Bellevue’s zoning hearing board delivered the news last week that a transitional housing program will not be able to operate as originally planned, and is currently in violation of the borough’s zoning laws.

The long road to the decision began last spring when residents of the neighborhood around Laurel Avenue and Gilliland Place said they began having trouble with and concerns about new tenants that had moved into the Gilliland Laurel Apartments (GLA), which is made up of two distinct areas of townhouses located on the two streets. In all, there are 46 townhouses included in the GLA properties.

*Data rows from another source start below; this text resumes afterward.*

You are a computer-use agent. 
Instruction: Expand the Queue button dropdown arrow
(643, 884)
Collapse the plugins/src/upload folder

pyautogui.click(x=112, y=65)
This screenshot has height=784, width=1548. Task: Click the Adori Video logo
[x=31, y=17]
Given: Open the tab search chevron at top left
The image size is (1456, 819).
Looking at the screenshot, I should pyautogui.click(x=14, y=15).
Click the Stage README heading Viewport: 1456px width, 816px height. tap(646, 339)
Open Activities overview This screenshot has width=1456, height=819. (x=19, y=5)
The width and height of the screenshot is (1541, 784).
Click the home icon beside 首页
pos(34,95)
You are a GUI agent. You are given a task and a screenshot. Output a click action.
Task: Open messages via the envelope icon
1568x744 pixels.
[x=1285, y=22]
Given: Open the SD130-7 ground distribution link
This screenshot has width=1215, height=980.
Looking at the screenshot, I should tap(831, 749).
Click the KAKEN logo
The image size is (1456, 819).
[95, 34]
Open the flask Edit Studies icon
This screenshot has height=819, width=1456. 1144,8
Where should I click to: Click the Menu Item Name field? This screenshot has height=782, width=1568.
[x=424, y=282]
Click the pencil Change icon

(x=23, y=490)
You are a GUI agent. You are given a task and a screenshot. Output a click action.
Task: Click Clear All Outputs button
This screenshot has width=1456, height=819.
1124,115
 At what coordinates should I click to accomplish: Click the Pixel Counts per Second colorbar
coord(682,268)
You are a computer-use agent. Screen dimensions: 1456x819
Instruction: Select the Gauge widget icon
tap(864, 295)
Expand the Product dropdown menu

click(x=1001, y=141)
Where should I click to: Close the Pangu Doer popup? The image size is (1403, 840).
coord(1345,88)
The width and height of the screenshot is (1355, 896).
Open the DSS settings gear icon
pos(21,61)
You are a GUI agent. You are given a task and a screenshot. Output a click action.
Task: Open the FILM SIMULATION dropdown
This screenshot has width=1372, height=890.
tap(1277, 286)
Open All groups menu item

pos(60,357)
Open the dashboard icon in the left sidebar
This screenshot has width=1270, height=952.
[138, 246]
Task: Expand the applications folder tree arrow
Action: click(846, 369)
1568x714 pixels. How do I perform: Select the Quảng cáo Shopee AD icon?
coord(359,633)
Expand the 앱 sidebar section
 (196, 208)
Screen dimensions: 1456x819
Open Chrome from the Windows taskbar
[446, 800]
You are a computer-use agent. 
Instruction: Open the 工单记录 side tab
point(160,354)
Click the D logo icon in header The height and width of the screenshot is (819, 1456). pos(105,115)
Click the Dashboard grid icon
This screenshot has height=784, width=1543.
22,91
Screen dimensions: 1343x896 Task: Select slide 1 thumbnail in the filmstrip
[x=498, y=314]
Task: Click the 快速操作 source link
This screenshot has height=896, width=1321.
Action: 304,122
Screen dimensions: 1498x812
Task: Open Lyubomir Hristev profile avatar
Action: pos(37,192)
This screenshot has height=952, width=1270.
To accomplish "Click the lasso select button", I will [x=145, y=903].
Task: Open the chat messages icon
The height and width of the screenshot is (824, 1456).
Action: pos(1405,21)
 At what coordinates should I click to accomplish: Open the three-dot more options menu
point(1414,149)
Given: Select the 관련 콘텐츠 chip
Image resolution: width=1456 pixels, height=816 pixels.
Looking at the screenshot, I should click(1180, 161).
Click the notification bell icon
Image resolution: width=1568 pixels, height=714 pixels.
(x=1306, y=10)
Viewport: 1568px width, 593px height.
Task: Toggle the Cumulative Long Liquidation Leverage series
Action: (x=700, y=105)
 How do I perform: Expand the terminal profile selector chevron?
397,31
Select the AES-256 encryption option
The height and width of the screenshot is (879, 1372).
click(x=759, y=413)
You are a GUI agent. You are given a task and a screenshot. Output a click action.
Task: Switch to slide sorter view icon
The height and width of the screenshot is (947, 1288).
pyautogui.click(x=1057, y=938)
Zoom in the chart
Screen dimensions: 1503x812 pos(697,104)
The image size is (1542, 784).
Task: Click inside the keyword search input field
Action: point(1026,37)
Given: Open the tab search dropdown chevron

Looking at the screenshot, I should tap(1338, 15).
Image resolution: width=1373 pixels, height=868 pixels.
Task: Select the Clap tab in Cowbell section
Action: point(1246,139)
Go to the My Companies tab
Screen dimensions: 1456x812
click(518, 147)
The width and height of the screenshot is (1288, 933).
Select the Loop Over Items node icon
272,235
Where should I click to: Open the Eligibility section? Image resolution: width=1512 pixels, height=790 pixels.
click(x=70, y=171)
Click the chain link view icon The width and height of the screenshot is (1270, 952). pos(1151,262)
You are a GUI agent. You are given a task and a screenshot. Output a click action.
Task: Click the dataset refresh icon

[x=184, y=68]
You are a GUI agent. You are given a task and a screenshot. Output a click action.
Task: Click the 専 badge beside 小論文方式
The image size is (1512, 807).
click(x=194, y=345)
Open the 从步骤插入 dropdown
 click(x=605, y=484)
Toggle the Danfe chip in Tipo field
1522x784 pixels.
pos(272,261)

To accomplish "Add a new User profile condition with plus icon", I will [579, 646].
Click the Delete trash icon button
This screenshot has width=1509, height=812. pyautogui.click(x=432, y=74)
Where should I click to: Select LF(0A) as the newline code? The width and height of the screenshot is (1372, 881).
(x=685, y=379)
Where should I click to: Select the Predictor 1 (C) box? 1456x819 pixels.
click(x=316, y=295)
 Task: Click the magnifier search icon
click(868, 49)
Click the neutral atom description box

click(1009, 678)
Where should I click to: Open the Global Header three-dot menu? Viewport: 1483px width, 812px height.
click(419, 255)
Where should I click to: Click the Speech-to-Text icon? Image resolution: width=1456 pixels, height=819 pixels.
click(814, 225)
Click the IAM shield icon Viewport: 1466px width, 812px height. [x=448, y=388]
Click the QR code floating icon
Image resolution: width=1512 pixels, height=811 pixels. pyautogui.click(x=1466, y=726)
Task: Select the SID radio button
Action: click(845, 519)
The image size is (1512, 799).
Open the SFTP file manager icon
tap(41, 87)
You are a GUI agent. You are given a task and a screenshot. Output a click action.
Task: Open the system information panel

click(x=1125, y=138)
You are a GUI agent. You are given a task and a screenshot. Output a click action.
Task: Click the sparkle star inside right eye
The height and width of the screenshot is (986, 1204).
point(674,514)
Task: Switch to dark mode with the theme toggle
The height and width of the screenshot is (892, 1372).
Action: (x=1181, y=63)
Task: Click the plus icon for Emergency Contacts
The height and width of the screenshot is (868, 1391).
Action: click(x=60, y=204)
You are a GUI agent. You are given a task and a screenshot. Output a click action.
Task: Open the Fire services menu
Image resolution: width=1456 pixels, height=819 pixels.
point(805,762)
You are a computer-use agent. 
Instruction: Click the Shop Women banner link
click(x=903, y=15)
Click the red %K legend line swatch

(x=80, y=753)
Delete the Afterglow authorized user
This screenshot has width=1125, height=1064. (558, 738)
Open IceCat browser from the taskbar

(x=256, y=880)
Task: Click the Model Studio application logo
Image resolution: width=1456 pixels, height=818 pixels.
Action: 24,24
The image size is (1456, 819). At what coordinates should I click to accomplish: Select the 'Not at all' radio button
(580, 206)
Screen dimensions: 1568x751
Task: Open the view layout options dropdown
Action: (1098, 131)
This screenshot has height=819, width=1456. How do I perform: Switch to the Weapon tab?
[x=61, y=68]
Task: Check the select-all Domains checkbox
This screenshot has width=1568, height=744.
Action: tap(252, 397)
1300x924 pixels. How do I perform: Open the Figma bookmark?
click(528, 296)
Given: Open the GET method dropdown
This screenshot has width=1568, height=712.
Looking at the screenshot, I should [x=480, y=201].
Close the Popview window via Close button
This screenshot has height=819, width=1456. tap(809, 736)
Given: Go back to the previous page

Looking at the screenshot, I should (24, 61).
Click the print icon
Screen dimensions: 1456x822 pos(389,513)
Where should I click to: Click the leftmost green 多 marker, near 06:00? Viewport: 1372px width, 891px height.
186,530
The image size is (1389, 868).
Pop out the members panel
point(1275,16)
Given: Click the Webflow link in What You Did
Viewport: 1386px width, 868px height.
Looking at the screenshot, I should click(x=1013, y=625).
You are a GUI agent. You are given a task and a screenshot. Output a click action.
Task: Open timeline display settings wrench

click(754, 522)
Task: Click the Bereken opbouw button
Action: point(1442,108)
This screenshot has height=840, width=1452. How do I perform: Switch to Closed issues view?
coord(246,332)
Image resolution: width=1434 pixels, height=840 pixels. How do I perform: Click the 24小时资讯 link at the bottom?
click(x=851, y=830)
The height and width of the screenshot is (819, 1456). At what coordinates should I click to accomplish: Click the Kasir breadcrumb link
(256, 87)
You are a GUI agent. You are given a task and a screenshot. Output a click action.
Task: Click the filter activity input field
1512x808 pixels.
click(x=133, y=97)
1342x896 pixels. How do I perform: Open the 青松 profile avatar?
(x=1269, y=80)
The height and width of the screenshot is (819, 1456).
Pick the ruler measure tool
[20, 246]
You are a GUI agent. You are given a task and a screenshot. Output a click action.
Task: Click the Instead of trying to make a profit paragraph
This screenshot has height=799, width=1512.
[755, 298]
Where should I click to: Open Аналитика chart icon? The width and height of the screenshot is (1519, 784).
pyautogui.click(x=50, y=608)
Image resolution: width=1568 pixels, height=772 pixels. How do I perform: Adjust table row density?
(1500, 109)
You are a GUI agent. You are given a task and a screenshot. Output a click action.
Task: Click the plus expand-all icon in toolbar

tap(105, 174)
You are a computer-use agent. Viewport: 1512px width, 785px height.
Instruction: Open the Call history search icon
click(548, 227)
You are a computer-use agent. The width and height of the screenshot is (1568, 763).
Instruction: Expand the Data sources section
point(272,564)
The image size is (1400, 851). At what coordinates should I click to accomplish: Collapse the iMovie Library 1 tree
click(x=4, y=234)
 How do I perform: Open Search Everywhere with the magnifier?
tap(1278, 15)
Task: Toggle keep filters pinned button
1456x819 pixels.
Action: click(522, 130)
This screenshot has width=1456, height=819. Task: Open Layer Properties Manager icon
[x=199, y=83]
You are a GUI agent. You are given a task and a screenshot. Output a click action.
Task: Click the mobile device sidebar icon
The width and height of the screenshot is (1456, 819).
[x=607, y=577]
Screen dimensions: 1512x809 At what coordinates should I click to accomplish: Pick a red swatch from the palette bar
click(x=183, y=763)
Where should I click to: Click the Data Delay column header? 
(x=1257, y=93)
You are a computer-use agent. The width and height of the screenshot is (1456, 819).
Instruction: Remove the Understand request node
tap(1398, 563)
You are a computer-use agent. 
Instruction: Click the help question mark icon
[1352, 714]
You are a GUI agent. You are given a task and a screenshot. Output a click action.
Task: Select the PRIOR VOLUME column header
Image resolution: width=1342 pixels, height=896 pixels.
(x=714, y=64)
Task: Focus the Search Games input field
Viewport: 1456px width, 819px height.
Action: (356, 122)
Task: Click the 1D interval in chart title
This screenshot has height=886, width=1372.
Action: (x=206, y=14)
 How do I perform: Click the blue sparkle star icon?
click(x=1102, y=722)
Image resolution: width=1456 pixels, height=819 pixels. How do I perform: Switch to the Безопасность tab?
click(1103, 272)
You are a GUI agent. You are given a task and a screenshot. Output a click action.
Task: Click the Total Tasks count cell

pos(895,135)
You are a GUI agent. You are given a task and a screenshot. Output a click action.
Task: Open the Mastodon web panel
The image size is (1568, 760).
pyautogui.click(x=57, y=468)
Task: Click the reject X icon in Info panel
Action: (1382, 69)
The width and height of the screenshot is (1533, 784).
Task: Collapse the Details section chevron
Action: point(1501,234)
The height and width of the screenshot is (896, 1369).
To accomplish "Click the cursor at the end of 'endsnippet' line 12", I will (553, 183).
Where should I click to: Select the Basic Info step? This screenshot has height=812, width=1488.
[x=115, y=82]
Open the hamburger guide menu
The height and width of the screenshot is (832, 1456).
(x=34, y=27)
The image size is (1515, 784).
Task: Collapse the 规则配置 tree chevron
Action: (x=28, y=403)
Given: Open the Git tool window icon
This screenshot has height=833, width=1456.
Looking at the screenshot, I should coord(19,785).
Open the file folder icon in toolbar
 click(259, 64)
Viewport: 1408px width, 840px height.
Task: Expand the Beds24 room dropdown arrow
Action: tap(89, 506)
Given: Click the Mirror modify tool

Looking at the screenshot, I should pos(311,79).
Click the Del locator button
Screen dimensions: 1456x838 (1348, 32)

Their concerns escalated when they discovered that GLA had entered into a master lease with the Zero Six Eight (068) corporation, which was formed to provide job and economic opportunities for people who had been convicted of crimes. The housing program was a new venture for 068, developed to meet the needs of people who were likely to end up homeless or the victims of slumlords because life decisions had made them undesirable tenants to most commercial landlords. The potential tenants included not only former convicts, but those with mental or physical disabilities, veterans and abused women. The founder of 068, Dan Bull, said that the program was intended to provide vulnerable people with a safe place to live while they worked to get their lives back on track.

Originally the program involved renting individual bedrooms in each of the townhouses to as many as three or four strangers who would share the common areas of the home, such as the bathroom, kitchen, living room, etc. All of the leases in the beginning were on a month-to-month basis.

Last spring, after a meeting that included GLA and 068 representatives as well as borough officials, Bellevue code enforcement officer Jim DelCroix issued notices covering only 10 of the 46 total units, informing GLA that the properties were being used in violation of the zoning code’s permissible uses for a single family dwelling. It was revealed that the borough had issued occupancy permits in 2005 listing numerous townhouses under one single family permit. A zoning expert testified during the legal proceedings that followed that the townhouses were not, in fact, single family dwellings, but rather should be considered “garden apartments” under the zoning code.

GLA appealed the violation notices, and further rental of the townhouses as part of the transitional housing program was stopped. A hearing was held in two parts, one in August and the other in October, before Bellevue’s zoning hearing board. During the hearing, GLA witnesses testified that the program had been changed, and that tenants were now required to sign one-year leases and negotiate a residency agreement with the other tenants living in the house. With that, GLA hoped to establish that the transitional housing program met the criteria for acceptable use of a single family dwelling, something courts have repeatedly ruled does not require that the occupants be related through blood or marriage. Testimony also established, however, that tenants could break their leases early without incurring a penalty, and that the remaining tenants would not be held liable for paying the entire rent.

The zoning hearing board concluded that these efforts and admissions established that the homes were not being used in anything approximating the “single family” setting required by the courts, and were, in fact, much too transient in nature.

GLA now has 30 days to appeal the ruling to the Allegheny County Court of Common Pleas should the company wish to proceed further. The attorney representing GLA did not respond to several phone calls seeking comment. The attorney and a representative of GLA met in a closed door session with Bellevue Council about a week before the zoning hearing board issued its decision.

As for 068, a representative of the company was unaware of the board decision and said that the company is still working to rent the townhouses.

The board’s decision relates only to the 10 properties cited by the borough.